The request: Return verbatim the lines of the listing below, starting with the line that contains "What do you see at coordinates (42, 582)" and going on through the line that contains "coordinates (1040, 511).", with both of those lines included.

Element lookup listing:
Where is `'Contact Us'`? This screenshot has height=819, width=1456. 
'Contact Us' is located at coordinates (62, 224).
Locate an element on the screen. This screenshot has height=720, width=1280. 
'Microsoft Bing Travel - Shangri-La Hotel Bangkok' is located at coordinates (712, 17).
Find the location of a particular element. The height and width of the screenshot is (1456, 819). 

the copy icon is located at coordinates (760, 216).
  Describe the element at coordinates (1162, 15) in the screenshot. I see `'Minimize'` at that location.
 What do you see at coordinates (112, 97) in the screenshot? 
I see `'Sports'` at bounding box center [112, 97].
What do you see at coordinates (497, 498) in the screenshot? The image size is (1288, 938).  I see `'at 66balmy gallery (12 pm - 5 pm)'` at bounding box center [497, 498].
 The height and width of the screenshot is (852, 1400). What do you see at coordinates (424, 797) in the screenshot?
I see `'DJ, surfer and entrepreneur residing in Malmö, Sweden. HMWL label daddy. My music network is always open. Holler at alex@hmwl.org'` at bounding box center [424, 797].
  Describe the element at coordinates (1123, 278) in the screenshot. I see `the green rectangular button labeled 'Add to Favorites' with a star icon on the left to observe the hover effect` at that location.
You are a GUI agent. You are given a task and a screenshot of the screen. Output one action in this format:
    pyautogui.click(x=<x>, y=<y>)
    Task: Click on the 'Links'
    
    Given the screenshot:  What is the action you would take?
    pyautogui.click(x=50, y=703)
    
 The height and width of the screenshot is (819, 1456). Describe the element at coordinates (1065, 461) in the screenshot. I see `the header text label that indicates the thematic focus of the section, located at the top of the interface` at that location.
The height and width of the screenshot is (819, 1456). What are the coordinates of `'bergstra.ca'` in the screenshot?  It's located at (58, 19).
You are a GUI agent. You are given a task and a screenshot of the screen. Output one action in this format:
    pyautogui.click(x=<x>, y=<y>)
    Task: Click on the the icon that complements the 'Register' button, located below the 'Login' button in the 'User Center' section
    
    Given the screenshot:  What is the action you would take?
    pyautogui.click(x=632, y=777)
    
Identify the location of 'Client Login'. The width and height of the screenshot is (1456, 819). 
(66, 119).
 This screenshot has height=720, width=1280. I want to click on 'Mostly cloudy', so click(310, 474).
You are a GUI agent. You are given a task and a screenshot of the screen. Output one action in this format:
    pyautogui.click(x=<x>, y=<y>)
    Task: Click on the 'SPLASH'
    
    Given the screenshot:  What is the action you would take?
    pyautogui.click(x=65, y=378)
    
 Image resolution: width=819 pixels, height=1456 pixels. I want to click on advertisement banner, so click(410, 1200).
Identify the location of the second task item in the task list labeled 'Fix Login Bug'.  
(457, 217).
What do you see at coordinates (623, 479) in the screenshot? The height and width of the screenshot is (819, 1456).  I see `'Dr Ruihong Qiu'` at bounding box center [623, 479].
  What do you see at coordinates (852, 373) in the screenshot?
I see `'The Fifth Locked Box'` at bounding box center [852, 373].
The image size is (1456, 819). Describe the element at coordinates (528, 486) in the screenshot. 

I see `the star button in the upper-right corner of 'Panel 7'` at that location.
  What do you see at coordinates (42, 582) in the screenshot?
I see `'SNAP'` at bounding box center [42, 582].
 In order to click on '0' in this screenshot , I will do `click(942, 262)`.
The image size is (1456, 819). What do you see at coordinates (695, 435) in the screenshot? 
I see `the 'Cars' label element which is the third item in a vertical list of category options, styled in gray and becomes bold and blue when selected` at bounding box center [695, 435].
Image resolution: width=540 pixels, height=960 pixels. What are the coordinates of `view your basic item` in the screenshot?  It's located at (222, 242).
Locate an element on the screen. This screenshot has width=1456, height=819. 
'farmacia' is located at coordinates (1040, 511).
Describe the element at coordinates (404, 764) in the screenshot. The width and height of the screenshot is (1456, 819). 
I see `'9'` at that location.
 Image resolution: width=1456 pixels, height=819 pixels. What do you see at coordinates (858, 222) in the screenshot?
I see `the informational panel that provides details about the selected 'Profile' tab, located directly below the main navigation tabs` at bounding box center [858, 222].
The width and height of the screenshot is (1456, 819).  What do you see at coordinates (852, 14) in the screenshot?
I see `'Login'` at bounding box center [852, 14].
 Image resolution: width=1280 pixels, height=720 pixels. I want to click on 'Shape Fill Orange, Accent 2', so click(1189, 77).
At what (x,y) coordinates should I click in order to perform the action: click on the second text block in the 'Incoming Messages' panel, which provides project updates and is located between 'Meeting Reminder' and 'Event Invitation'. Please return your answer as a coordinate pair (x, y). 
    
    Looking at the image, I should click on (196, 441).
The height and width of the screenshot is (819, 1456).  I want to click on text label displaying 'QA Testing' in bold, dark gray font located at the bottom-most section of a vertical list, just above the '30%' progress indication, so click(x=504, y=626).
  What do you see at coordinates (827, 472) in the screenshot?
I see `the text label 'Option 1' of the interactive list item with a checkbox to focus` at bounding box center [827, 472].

Response below:
  What do you see at coordinates (42, 582) in the screenshot?
I see `'SNAP'` at bounding box center [42, 582].
 In order to click on '0' in this screenshot , I will do `click(942, 262)`.
The image size is (1456, 819). What do you see at coordinates (695, 435) in the screenshot? 
I see `the 'Cars' label element which is the third item in a vertical list of category options, styled in gray and becomes bold and blue when selected` at bounding box center [695, 435].
Image resolution: width=540 pixels, height=960 pixels. What are the coordinates of `view your basic item` in the screenshot?  It's located at (222, 242).
Locate an element on the screen. This screenshot has width=1456, height=819. 
'farmacia' is located at coordinates (1040, 511).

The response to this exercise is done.